Transcribe all of the records word for word, please, omitting the pictures.

----- THE DATA

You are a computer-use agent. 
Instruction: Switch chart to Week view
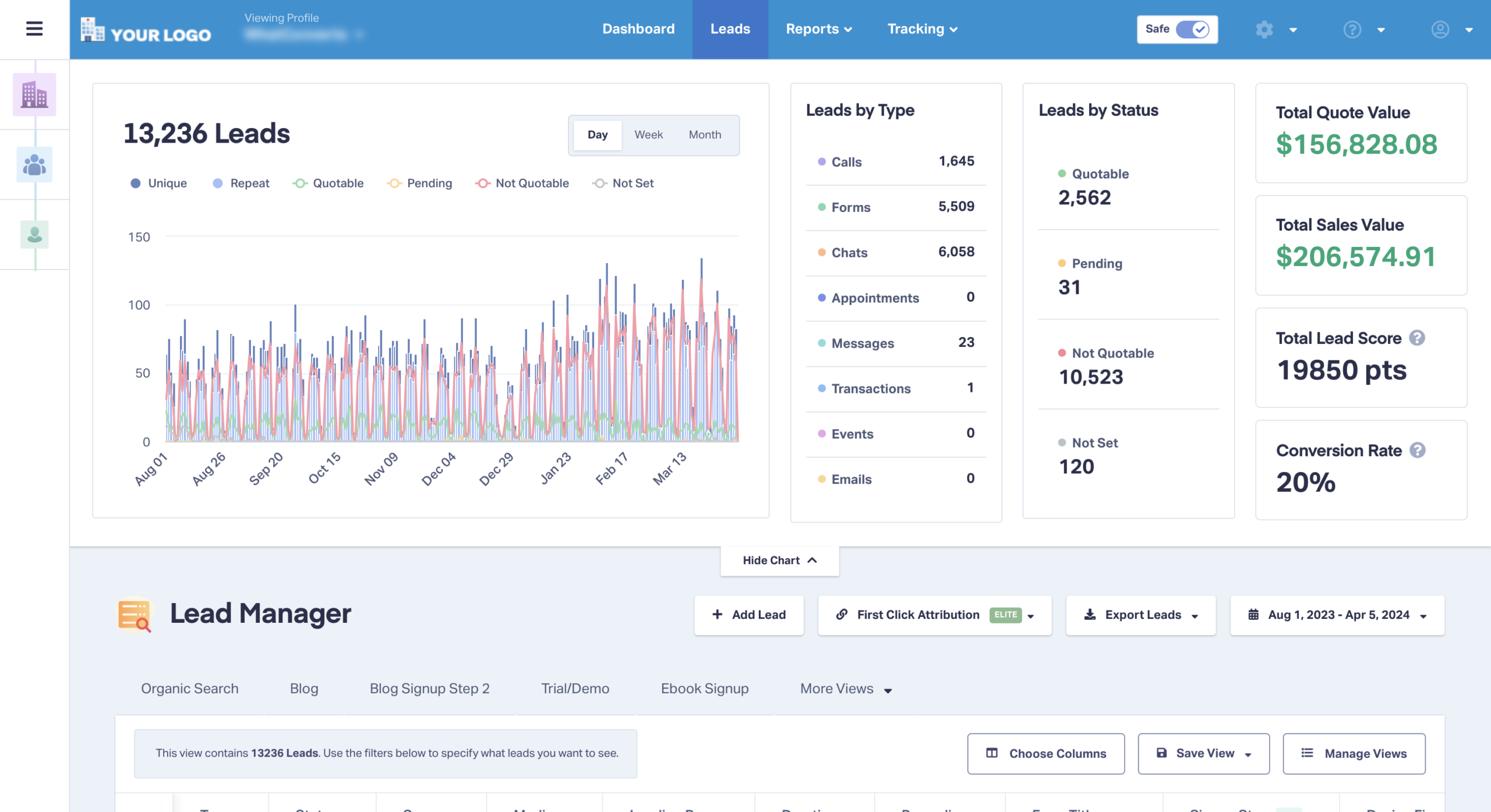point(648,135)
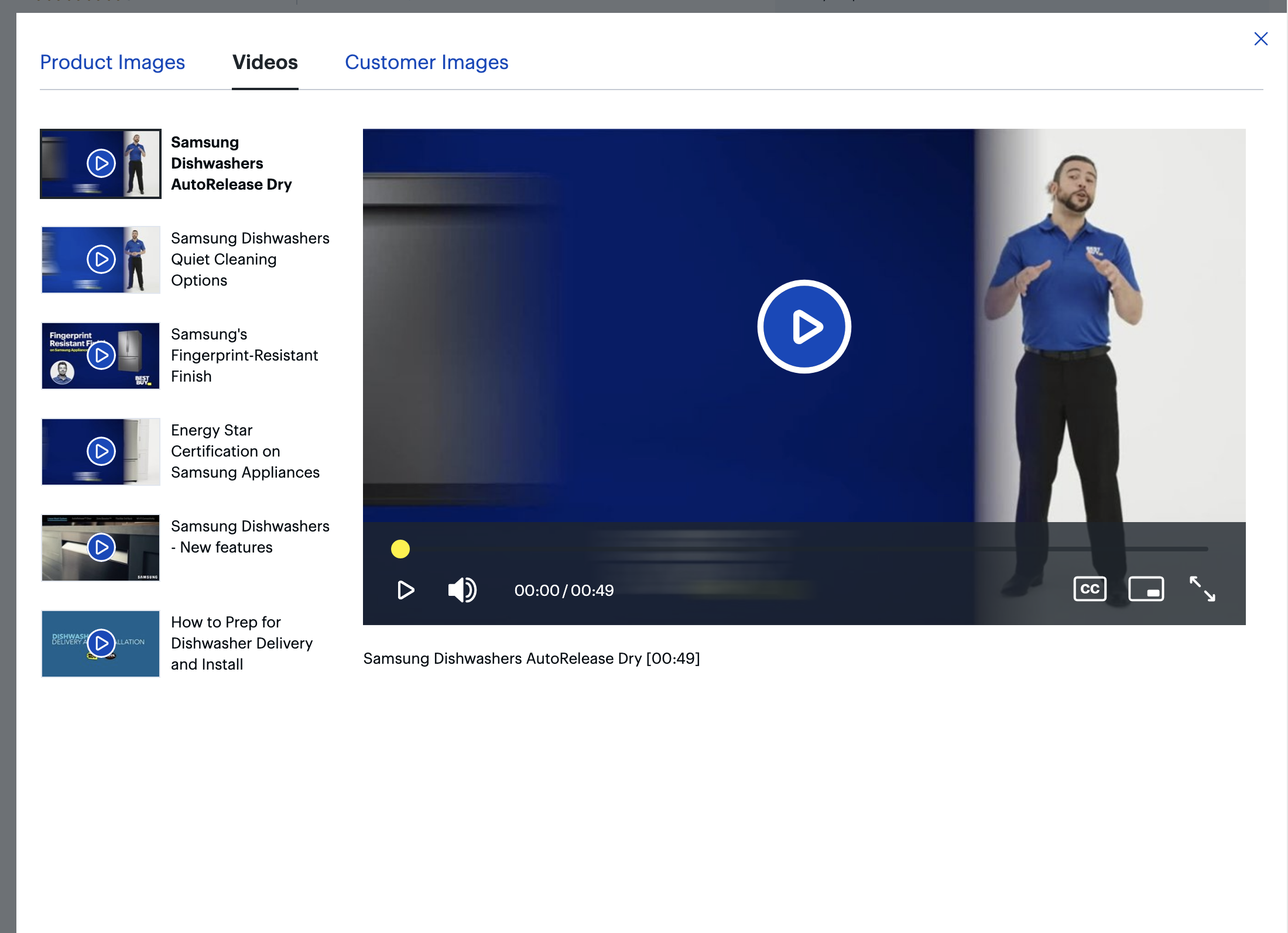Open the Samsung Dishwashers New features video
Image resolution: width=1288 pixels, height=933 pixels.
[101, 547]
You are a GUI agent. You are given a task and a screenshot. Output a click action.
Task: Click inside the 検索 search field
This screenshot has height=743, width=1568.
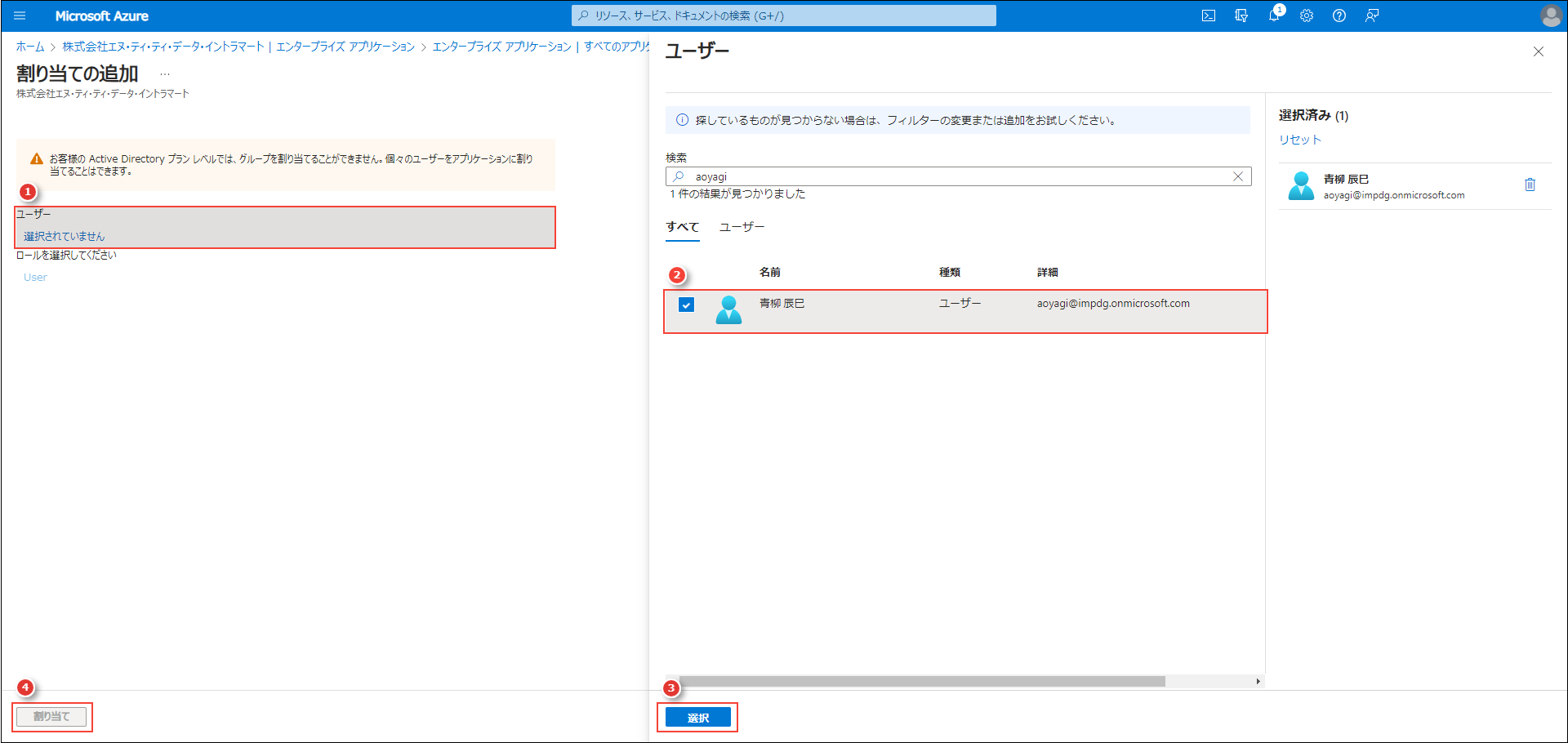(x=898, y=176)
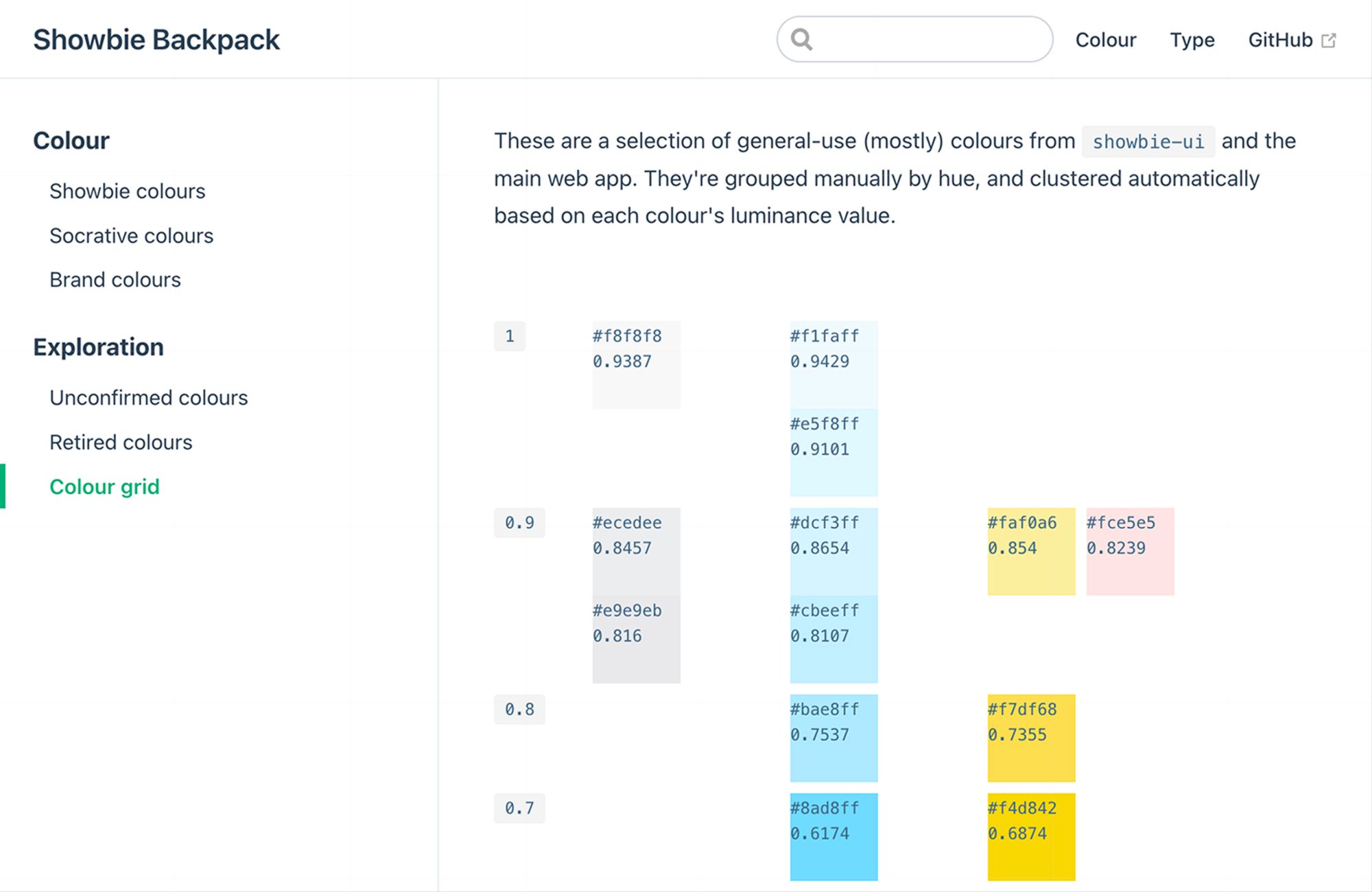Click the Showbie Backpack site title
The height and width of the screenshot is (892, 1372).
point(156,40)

----------

* _ANSWER TO THIS EXERCISE_
You are a computer-use agent. 
Instruction: Switch chart to Week view
point(648,135)
Open the Samsung Dishwashers New features video
Image resolution: width=1288 pixels, height=933 pixels.
[101, 547]
You are a GUI agent. You are given a task and a screenshot. Output a click action.
Task: Click inside the 検索 search field
This screenshot has height=743, width=1568.
(x=898, y=176)
Click the Showbie Backpack site title
The height and width of the screenshot is (892, 1372).
point(156,40)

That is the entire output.